Tem sido uma temática dominante na atualidade, a do empoderamento, especialmente no que se refere às mulheres, mas o FITEI quer ir mais longe 
e abarcar na sua programação minorias étnicas, pobres, indígenas e muitos outros exemplos, no sentido de uma distribuição mais vertical e democrática do poder.
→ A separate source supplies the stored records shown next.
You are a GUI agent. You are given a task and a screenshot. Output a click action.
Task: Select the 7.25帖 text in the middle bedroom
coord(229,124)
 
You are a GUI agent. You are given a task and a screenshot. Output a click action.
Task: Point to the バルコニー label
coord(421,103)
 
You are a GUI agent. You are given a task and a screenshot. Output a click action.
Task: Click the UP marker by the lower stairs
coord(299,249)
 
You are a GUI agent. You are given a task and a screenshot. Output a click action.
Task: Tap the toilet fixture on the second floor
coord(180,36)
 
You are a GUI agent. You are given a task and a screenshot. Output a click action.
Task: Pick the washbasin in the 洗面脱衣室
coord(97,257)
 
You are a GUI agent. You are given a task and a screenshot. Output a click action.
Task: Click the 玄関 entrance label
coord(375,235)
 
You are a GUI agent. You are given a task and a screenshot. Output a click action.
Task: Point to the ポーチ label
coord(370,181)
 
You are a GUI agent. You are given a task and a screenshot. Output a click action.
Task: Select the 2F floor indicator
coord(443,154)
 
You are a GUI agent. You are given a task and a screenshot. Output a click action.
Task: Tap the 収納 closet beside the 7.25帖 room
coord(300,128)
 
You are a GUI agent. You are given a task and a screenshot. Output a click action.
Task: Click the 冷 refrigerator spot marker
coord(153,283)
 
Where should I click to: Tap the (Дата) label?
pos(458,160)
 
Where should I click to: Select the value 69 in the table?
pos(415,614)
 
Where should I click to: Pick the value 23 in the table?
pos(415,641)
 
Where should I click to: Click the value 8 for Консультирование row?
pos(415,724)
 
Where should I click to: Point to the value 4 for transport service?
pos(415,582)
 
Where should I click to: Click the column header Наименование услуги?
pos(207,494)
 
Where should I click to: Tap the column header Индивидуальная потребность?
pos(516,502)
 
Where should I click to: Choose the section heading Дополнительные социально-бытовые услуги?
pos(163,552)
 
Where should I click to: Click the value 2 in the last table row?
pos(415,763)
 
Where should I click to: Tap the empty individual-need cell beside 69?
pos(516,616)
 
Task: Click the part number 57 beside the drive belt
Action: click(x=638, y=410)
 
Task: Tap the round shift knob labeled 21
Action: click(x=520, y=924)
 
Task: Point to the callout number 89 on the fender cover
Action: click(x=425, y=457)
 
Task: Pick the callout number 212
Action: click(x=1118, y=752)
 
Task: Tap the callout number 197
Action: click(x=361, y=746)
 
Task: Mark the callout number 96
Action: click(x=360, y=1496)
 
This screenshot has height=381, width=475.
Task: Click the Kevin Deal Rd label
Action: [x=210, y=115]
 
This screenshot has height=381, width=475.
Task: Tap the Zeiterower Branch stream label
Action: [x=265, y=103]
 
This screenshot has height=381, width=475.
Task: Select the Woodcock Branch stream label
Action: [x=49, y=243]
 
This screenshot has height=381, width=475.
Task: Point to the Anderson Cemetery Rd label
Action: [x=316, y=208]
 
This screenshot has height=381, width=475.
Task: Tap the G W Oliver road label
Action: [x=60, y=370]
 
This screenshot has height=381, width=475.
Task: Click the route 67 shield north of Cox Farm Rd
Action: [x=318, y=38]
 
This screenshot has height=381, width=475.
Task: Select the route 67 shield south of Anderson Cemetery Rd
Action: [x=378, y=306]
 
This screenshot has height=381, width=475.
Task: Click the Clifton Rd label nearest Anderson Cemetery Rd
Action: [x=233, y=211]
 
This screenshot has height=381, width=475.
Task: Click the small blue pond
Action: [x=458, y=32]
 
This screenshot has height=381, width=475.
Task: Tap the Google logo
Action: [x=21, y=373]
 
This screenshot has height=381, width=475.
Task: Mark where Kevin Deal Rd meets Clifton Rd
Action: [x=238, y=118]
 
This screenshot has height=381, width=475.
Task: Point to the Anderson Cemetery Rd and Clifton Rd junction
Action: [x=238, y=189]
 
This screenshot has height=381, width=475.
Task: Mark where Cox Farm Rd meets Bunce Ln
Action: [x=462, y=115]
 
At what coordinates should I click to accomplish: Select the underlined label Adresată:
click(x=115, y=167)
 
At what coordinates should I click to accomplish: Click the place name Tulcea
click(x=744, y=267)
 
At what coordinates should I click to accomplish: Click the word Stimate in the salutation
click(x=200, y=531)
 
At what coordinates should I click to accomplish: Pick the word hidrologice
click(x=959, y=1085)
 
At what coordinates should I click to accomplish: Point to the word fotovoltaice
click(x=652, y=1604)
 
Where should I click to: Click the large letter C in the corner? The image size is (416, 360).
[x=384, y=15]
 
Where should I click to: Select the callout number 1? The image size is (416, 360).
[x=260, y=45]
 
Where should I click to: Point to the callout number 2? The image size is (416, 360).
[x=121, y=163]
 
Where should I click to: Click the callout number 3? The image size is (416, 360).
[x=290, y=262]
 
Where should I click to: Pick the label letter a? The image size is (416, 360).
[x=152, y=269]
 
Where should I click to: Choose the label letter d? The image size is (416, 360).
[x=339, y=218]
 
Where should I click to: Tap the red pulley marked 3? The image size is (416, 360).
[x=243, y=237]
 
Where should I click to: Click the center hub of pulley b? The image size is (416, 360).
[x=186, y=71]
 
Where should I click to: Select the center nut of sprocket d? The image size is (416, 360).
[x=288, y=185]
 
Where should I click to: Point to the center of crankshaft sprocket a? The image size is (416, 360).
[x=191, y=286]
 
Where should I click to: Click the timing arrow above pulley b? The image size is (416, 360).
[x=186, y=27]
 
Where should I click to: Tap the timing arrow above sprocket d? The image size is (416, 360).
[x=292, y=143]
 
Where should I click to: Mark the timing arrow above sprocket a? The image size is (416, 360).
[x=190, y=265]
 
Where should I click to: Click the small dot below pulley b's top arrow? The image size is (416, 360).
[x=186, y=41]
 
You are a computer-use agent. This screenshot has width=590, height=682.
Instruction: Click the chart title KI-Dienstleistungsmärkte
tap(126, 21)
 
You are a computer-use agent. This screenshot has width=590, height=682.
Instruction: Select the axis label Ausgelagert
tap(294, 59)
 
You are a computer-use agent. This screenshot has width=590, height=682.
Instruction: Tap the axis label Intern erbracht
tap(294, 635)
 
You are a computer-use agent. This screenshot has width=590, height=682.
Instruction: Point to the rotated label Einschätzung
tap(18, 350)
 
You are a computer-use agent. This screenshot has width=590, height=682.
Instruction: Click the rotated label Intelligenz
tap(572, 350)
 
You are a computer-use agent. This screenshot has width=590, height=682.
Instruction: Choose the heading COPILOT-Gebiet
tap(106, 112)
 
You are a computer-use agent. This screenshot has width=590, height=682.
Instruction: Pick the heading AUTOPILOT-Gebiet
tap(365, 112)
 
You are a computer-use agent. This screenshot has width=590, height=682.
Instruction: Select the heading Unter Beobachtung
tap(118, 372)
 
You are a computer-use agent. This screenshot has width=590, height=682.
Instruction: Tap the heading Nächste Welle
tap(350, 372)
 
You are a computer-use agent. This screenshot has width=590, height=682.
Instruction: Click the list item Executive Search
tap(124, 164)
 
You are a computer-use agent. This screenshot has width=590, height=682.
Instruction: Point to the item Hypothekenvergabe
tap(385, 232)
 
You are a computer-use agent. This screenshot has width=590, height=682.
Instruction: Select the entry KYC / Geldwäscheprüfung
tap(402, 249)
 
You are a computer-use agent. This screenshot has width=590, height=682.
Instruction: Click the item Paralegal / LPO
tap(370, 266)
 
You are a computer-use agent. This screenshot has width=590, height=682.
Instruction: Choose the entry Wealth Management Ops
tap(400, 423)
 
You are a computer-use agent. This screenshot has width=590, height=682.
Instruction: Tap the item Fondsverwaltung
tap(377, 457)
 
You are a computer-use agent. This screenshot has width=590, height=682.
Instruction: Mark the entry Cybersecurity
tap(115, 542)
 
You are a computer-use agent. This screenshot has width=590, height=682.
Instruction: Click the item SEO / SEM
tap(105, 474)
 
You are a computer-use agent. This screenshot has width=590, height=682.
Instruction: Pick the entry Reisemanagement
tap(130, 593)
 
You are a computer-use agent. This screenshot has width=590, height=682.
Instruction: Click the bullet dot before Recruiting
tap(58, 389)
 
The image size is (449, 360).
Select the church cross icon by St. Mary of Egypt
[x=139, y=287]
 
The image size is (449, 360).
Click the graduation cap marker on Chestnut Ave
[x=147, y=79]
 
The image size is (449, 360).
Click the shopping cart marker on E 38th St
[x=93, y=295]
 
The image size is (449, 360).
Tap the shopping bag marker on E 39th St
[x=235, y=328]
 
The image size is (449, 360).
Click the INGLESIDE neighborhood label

Quer, sobretudo, manter-se como “um espaço de empoderamento do próprio tecido artístico português e ibero-americano”, defende Gonçalo Amorim, diretor artístico do festival, que nesta 41ª edição “volta a morder os calcanhares à primeira divisão” no que à cultura diz respeito.

Desde logo, através de “um trabalho difícil de prospeção, para angariar bons aliados”, consegue apresentar atrativos internacionais, como Caranguejo Overdrive, da brasileira Aquela Companhia, Mendoza, dos mexicanos Los Colochos, e ainda A House in Asia, da espanhola Agrupación Serrano, um western cénico com muito humor, recriando a operação de caça dos norte-americanos a Bin Laden.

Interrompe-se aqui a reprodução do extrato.